Lamunan Bersepeda I

Matahari di belahan bumi utara sini sudah semakin singkat "karyanya" karena ia perlahan-lahan sedang "menuju" tempat tinggal Yo Riono, Thres, Lani dan warga P-Net lainnya di Oz. Jadi kalau saya naik sepeda menuju kantor pagi-pagi jalanan masih gelap. Beberapa hari lalu saya ke toko sepeda langganan saya dan bertanya kepada salah satu pegawainya yang saya tahu aktif bersepeda juga, "Would you have a portable light that I can attach to my back or my backpack?" Ada, katanya dan ia memberikan saya strobe-light kecil yang memang portable. Katanya lagi, "This is the best and I am using it, I found the cars are passing me wider. They thought I am some sort of an emergency vehicle." Hemmm, benar juga teorinya, sejak saya memakai "kunang-kunang" era internet ini, memang mobil melewati saya lebih jauh padahal biasanya mereka hanya beberapa puluh senti saja dari setang sepeda saya. Sambil asyik mendayung saya lalu melamun. Dipicu oleh ide ayahnya Ira yang mengusulkan agar gereja dibuat tahan api, saya melamun bagaimana kalau dipasang strobe-light 1 Megawat di atas gereja agar calon perusuh menghindar sama seperti pengemudi mobil menghindar karena mereka sudah biasa "alergi" terhadap "emergency vehicle" :-).
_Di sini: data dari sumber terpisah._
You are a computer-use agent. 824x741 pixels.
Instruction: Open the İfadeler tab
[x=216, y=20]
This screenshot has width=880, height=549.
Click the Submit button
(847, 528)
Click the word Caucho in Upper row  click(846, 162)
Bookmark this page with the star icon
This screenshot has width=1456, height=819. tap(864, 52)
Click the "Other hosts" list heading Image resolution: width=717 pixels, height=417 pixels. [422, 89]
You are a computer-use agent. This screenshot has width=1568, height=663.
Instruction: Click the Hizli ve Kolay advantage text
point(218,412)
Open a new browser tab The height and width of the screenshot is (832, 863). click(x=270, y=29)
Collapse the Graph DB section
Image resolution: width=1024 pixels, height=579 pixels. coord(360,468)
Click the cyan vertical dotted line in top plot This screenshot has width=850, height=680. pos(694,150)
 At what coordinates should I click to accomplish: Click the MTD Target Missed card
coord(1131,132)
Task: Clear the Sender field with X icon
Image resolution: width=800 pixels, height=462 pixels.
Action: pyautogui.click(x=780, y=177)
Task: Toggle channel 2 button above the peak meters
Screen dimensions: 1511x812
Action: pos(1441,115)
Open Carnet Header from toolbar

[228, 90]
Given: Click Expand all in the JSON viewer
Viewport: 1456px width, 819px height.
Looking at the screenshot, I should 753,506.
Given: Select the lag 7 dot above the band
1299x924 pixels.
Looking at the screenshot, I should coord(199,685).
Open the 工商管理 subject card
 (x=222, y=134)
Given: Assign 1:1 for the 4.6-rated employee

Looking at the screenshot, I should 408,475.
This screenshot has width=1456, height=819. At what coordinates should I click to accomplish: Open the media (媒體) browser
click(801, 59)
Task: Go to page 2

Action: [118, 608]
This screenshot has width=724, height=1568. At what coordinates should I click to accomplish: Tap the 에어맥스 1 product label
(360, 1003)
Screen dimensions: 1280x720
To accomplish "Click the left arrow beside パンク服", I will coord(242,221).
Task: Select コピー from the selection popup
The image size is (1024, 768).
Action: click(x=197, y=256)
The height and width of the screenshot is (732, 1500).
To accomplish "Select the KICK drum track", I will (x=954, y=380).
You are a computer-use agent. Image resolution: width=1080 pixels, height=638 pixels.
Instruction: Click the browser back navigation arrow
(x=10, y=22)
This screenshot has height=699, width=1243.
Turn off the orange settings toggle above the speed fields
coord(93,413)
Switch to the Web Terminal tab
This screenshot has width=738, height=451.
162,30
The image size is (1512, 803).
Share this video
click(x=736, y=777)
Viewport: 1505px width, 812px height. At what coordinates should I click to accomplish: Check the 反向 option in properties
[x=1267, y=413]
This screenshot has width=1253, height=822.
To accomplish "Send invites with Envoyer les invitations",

Ah lamunan picik. Perusuh itu kan bukannya seperti model di Amerika sini yang melakukannya secara diam-diam dan sembunyi namum terang-terangan (ya di siang hari) dan massal lagi.

Saya lalu teringat akan Romo Kunarwoko yang pernah bertamu ke rumah kami di Toronto. Karena belum kerasukan :-) net-netan waktu itu, saya mempunyai banyak waktu untuk ngobrol dengan beliau sampai larut malam. Yang saya masih ingat, ia "penganut" filsafat "lubang" yang mengatakan, manusia keluar dari lubang dan pada akhirnya akan masuk lagi ke dalam lubang, segala sesuatu yang menyangkut makhluk bernama manusia selalu dapat dikaitkan dengan berbagai macam lubang :-). Itu side story-nya :-). Nah Romo Kun bercerita bahwa waktu ia melayani di Paroki Cilandak, dari waktu ke waktu ada mahasiswa IAIN Ciputat yang "kuliah kerja" alias menghadiri Misa Kudus! Tentu setelah mendapat penjelasan dan persiapan secukupnya akan apa-apa yang bakal mereka saksikan di "ruang kelas". Inilah bagi saya yang lebih oke dibanding sungkan masuk atau terpaksa menghindar karena efek "strobe-light".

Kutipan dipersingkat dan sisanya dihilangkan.